_作成内容_
以下の本文(精神科Q&Aの相談)に照らし、次の1.〜3.の記述が本文と一致するか否かを「はい」または「いいえ」で答え、判断の決め手となる本文の語句を一字一句違えずに引用してください。
1. 相談者は38歳の警察官である。
2. 新しい上司は、相談者の主治医のもとへ話を聞きに行った。
3. 捜査本部の解散後、相談者は一日も休まずに勤務を続けた。

_本文_
>>

精神科Q&A
【0497】うつ病はよくなってきたが、眠気に耐えられない(【0421】の続き)
Q: 【0421】をメールした38歳の警察官です。お答えありがとうございました。おかげさまで、いつかは直るだろうと大変元気づけられました。
この春の異動で、私の置かれた立場は変わりませんでしたが、新しい上司が来ました。
この方は、私の主治医のところにも話を聞きに行くなど、私の状態を把握しようといろいろ骨を折ってくださり、おかげで現在も何とか現職警察官として仕事を続けています。
ただ、いまだに、仕事に区切りがついた時など前日まで絶好調だったのに突然起きあがれないほど無気力になることがあります。
半年ほど前に、管内で放火殺人事件があり、このため差し出し人員になり、三ヶ月ほど前まで捜査本部の一員となり、内勤のみではありましたがかなり忙しく働いていました。
期間中は仕事を終えるのが午後10時等ということも珍しくありませんでしたが、多分、私自身興奮していたのでしょう。また、こんな自分でも手伝える仕事があると言うことがうれしく、ほとんど苦になりませんでした。
ただ、捜査本部が解散した後、「電池切れ」が来て、2週間ほど動けなくなりましたが・・・。
結局その後、「診断書を書いてもらって休め」との指示があり、合計で約1ヶ月休んでしまいました。
これで、発病以来、足かけ4年になってしまいましたが、各年ごとに1ヶ月から3ヶ月休んでしまったことになります。
現在は通常の業務に戻り、比較的安定しています。
ところで、今回メールしたのは、眠気が我慢できないのです。

<<

_データ抜粋_
>>

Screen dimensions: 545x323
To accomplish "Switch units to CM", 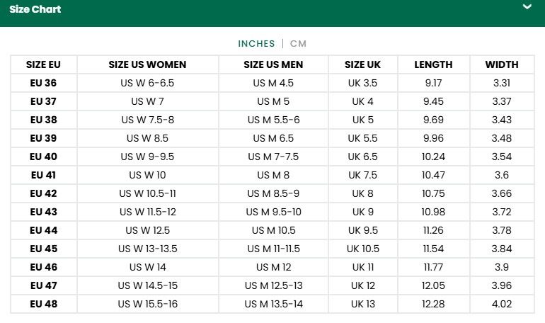I will pos(298,43).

<<

_完成解答_
1. はい 「【0421】をメールした38歳の警察官です」
2. はい 「私の主治医のところにも話を聞きに行く」
3. いいえ 「合計で約1ヶ月休んでしまいました」